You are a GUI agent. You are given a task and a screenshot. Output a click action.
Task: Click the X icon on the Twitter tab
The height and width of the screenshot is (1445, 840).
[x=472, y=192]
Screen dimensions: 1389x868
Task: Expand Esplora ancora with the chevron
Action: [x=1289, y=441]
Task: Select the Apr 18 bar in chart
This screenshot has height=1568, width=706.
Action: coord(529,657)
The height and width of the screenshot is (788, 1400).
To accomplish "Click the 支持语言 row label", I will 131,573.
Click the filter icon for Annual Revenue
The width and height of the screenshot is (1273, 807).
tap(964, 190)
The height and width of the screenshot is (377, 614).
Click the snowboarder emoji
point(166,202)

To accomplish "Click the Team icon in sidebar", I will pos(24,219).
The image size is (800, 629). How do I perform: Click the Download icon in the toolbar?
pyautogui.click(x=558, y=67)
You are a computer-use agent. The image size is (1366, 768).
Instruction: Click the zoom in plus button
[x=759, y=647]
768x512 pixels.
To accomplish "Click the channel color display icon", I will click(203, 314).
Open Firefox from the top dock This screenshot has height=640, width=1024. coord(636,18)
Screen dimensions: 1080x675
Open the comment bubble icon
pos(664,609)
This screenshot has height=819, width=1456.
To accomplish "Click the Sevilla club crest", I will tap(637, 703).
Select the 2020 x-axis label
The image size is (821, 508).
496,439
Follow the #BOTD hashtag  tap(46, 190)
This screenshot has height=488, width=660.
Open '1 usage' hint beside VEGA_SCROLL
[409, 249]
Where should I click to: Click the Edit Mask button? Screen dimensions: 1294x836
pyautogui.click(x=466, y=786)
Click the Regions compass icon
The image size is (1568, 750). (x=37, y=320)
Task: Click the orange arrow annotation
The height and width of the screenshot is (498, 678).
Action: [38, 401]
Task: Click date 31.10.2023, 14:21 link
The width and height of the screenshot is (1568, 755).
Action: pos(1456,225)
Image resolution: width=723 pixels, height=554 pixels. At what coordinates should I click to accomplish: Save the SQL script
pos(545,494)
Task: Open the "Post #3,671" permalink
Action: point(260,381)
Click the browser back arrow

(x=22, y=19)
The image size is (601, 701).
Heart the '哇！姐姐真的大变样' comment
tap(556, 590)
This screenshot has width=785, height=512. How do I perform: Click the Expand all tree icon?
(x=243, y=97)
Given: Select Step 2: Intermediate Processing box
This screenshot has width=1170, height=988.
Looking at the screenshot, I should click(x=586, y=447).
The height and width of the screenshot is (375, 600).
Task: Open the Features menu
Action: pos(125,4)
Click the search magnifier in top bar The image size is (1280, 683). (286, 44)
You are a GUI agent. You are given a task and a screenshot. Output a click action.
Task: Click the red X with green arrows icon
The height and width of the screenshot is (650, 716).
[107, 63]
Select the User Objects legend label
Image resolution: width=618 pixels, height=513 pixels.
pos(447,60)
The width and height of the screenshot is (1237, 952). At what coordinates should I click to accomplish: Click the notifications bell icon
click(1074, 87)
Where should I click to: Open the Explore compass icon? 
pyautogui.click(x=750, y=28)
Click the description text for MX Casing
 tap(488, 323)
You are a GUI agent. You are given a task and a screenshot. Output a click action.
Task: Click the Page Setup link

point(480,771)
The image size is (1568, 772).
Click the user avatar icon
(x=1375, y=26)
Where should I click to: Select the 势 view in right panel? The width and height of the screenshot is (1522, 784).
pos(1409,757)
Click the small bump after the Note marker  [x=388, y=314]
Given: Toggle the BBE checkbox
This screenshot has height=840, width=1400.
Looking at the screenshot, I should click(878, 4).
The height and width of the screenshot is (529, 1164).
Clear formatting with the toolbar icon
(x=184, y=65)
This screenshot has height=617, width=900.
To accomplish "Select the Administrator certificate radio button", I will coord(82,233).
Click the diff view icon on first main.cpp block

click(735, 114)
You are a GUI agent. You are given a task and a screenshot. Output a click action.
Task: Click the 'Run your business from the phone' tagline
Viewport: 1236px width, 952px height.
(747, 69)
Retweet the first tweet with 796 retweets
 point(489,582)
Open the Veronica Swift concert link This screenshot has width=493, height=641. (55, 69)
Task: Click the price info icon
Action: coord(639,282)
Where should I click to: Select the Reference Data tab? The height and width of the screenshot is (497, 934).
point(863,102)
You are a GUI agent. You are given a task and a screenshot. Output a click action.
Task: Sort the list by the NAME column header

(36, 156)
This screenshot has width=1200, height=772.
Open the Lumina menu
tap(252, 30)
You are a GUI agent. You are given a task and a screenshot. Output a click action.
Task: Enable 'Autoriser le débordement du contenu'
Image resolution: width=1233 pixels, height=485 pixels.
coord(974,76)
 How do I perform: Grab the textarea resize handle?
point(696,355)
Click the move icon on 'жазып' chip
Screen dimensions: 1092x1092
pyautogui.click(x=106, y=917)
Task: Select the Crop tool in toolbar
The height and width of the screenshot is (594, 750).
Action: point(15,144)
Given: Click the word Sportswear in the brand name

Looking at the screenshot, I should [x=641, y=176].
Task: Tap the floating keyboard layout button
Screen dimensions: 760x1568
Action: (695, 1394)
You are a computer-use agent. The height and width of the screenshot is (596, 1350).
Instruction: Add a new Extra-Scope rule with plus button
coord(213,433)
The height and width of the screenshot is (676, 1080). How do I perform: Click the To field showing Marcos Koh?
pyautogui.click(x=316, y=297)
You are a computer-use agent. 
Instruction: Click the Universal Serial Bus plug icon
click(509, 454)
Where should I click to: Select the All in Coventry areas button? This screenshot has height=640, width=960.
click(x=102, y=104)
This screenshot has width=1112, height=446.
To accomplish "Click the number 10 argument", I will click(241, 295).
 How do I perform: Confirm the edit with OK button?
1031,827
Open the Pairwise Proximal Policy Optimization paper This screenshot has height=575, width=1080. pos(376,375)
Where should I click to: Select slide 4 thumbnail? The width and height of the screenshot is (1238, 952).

■ EXERCISE
Look above for every line with the word "computer" and copy it.

■ SOLUTION TO THIS TASK
You are a computer-use agent. The image size is (1366, 768).
You are a computer-use agent. The height and width of the screenshot is (596, 1350).
You are a computer-use agent. 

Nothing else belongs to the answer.